You find a discolored spot on your skin. It's bigger than a mole but not inflamed like a rash. Soon, several other spots form around it. What are you dealing with? Your first thoughts might take you back to a day at the beach or an afternoon bike ride, but don't shake your fist at the sun just yet. In some cases, patches of skin discoloration are a result of the fungus-induced tinea versicolor instead. And if you're unsure what that entails, don't worry—this guide will cover everything you need to know, from diagnosis to treatments to home remedies.
Tinea versicolor (AKA pityriasis versicolor) is a fungal skin infection caused by an overabundance of Malassezia furfur, a natural yeast that lives on the surface of your skin. Normally, Malassezia is innocuous, but in large quantities, it can cause skin discoloration. Appearing as white, pink, red, or brown patches commonly on the trunk, shoulders, and/or upper arms, tinea versicolor might look worrisome, but it's actually quite harmless (other than its appearance) and there are numerous topical, oral, and natural treatments available.
Because Malassezia is part of your natural skin flora and it often clears up with basic home or over-the-counter antifungal treatments, there's little cause for concern. However, even after successfully treating the infection, skin discoloration caused by tinea versicolor can linger for weeks or months.
Tinea versicolor appears across skin colors, genders, and age groups. That said, there are certain risk factors that can make you more susceptible. Warm and humid weather, for example, is more conducive to Malassezia growth, as tinea versicolor has a 50% prevalence rate in tropical countries, compared to a 1.1% rate in cold climates. It also thrives on sweaty or oily skin, so adolescents and young adults are often at a higher risk.

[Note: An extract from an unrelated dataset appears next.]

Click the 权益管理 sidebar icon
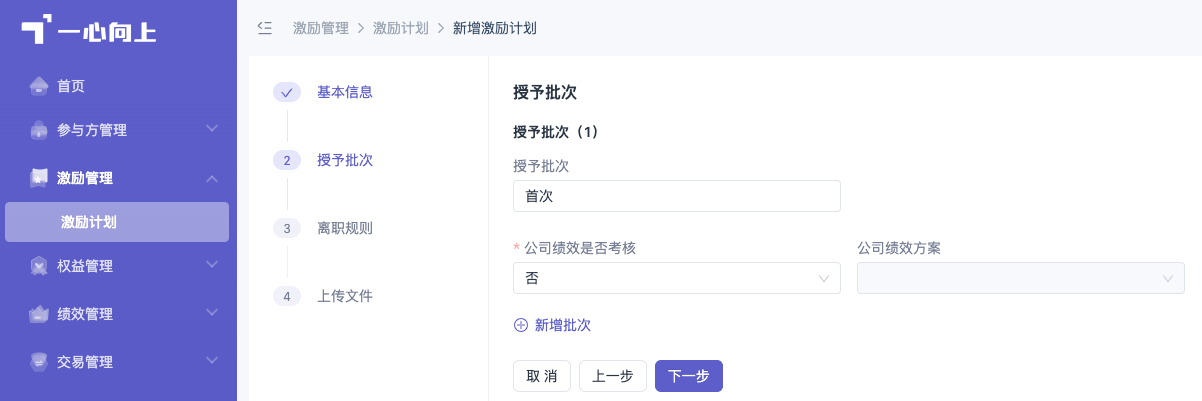 click(x=39, y=266)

Other than skin discoloration, pityriasis versicolor is asymptomatic. Even though it's technically a rash, it doesn't often itch, burn, or crack like other skin diseases. It's characterized by patches that are lighter (hypopigmented) or darker (hyperpigmented) than the surrounding skin. These patches might also be dry and/or scaly. Given this distinct manifestation, a dermatologist can usually diagnose it on sight. Marie V. Hayag, MD, a board-certified dermatologist in New York City, gathers contextual information by asking questions like:
This information is usually plenty, but sometimes the condition can look similar to vitiligo, psoriasis, ringworm, or eczema. So, if your healthcare provider has any doubt, sending skin scrapings for further analysis can yield more definite results. During this test, your dermatologist will "scrape some of the scales and look under the microscope for the classic 'spaghetti and meatballs' presentation," says Tanya Kormeili, MD, a board-certified dermatologist in Santa Monica. "In general, TV starts off as pink to salmon-colored, scaled dots that leave your skin spotted white. This is because TV produces azelaic acid, a natural skin bleaching agent."

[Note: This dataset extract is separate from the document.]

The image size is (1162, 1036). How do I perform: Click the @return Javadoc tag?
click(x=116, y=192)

It can be unsettling to see discoloration spreading, but the good news is that there are numerous treatments that can halt its progression. The best option depends on your infection’s severity and location. According to the American Academy of Dermatology (AAD), when determining an appropriate treatment, dermatologists will consider "where the tinea versicolor appears on your body, how much skin has tinea versicolor, how thick the spots have grown, and the climate."

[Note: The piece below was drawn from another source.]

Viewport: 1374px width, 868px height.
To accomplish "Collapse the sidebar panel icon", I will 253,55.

Quite often, all it takes to treat a case of pityriasis versicolor is an over-the-counter lotion, antifungal cream, or shampoo. In more severe cases or ones that cover a large area, prescription topical or oral antifungals might be necessary. Because Malassezia occurs naturally, these treatments primarily work to manage its levels, and there's always a chance that they could go out of balance again. It's not uncommon to see tinea versicolor disappear only to return down the road. Fortunately, it will not cause permanent scarring, pigment changes, or other damage.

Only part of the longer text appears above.